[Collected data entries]
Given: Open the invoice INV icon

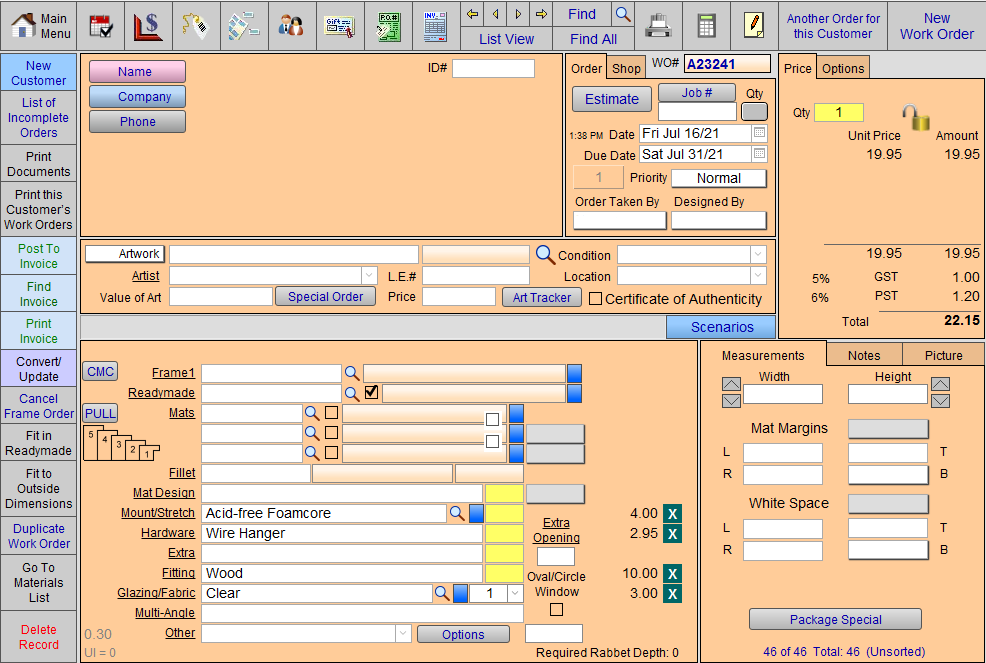Looking at the screenshot, I should [434, 25].
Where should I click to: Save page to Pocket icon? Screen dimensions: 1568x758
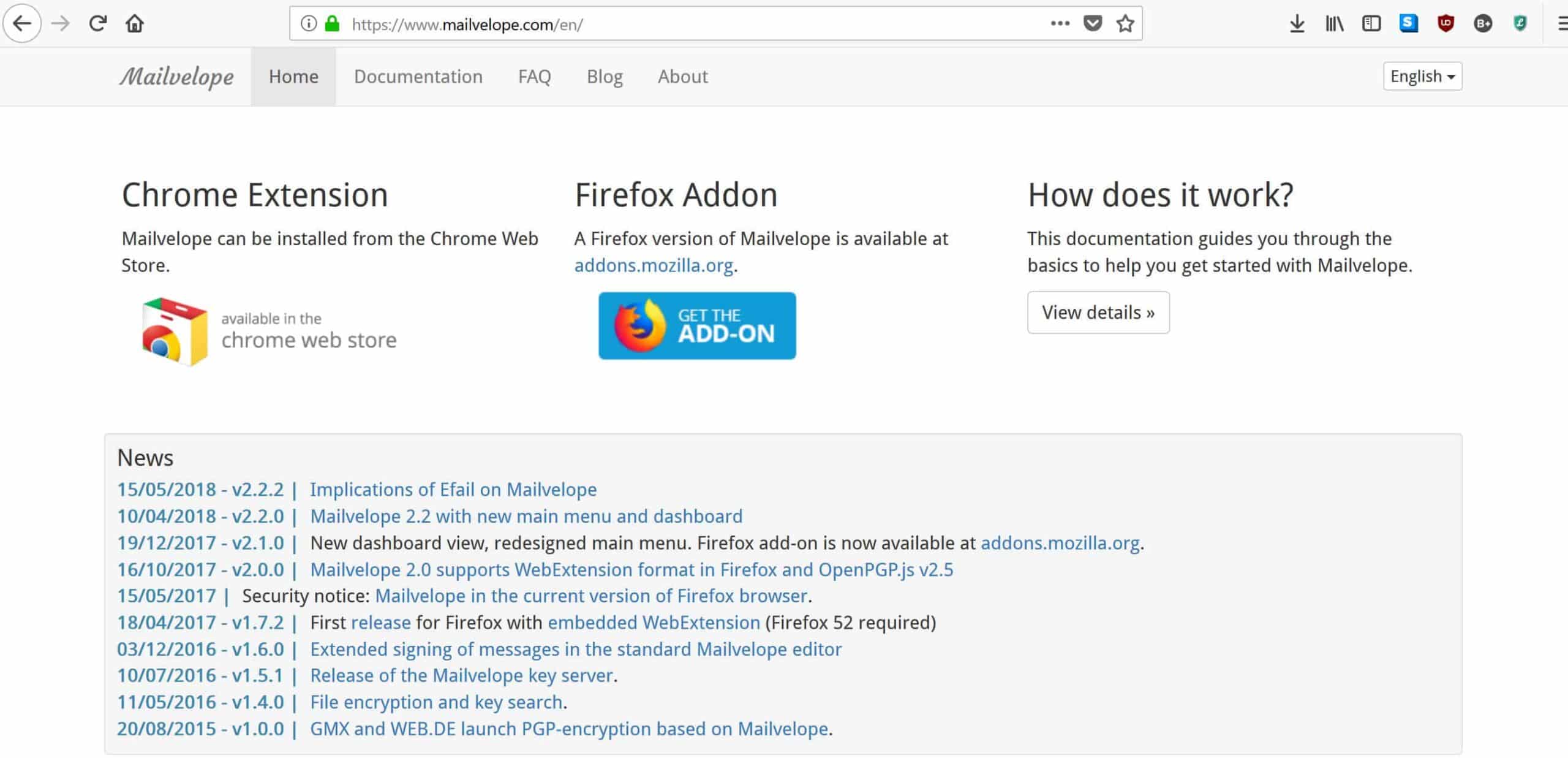pos(1093,24)
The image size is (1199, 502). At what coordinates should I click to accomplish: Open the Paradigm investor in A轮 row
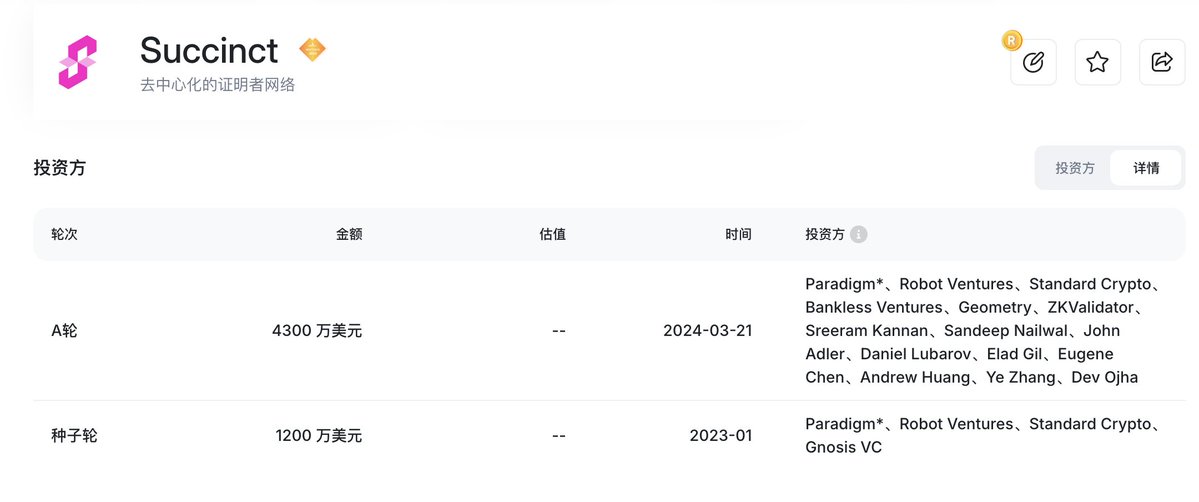pyautogui.click(x=844, y=284)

● **WHAT IS EXPECTED**: Return the records exactly as they stand, and drop every picture.

● **SOLUTION TO THE EXERCISE**:
Given: Open the invoice INV icon

Looking at the screenshot, I should [434, 25].
Where should I click to: Save page to Pocket icon? Screen dimensions: 1568x758
pos(1093,24)
The image size is (1199, 502). At what coordinates should I click to accomplish: Open the Paradigm investor in A轮 row
pyautogui.click(x=844, y=284)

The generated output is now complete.